South-west farmers ready to meet minister

THE dairy farmer activist group Farmer Power will meet today  with federal agriculture minister Joe Ludwig in Melbourne to put the case for government assistance for struggling dairy farmers.

Farmer Power representatives Chris Gleeson and Karrinjeet Singh-Mahil will today join representatives of the Victorian Farmers Federation (VFF) and the United Dairyfarmers of Victoria (UDV) at the meeting to ask Mr Ludwig for help in easing the crisis in the dairy industry.

VFF spokesman Peter Hunt said the Melbourne meeting would discuss the challenges facing the dairy industry including milk prices.

Mr Gleeson said today’s meeting at the VFF headquarters in Collins Street was arranged after Farmer Power met with VFF and UDV representatives in Koroit last month.

The Koroit meeting had resolved to lobby Mr Ludwig for government assistance to help farmers recover from the economic drought in the dairy industry.

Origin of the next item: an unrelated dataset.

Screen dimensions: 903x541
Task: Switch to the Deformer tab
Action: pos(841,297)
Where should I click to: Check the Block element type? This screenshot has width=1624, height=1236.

Up to 20 per cent of dairy farmers could leave the industry unless government assistance was provided, Mr Gleeson said.

The dairy industry representatives will also press Mr Ludwig to overcome the tariff hurdles for exports to China and South Korea and to block imports of subsidised cheese. 

Farmer Power called on Australian exporters to unite to put pressure on the Reserve Bank to bring down the value of the Australian dollar, Mr Gleeson said. The high value of the dollar has been a disincentive for overseas countries to buy Australian exports and it has been a factor in the low farm gate milk price.

Meanwhile, Farmer Power representatives met on Wednesday with Warrnambool Cheese and Butter Factory (WCB) chief executive officer David Lord and Murray Goulburn Co-operative managing director Gary Helou.

Mr Gleeson said Farmer Power wanted the milk co-operatives to work harder with farmers to make the industry better.

He said Mr Lord had given Farmer Power a letter of support to take to today’s meeting with Mr Ludwig.

Fellow Farmer Power representative Jock O’Keefe said the group had told Warrnambool Cheese and Butter that many suppliers wanted an end to loyalty payments.

Mr O’Keefe said he believed loyalty payments were a penalty rather than a reward.

Under the loyalty payment system, milk processors took money away from dairy farmers if they switched to another processor, he said.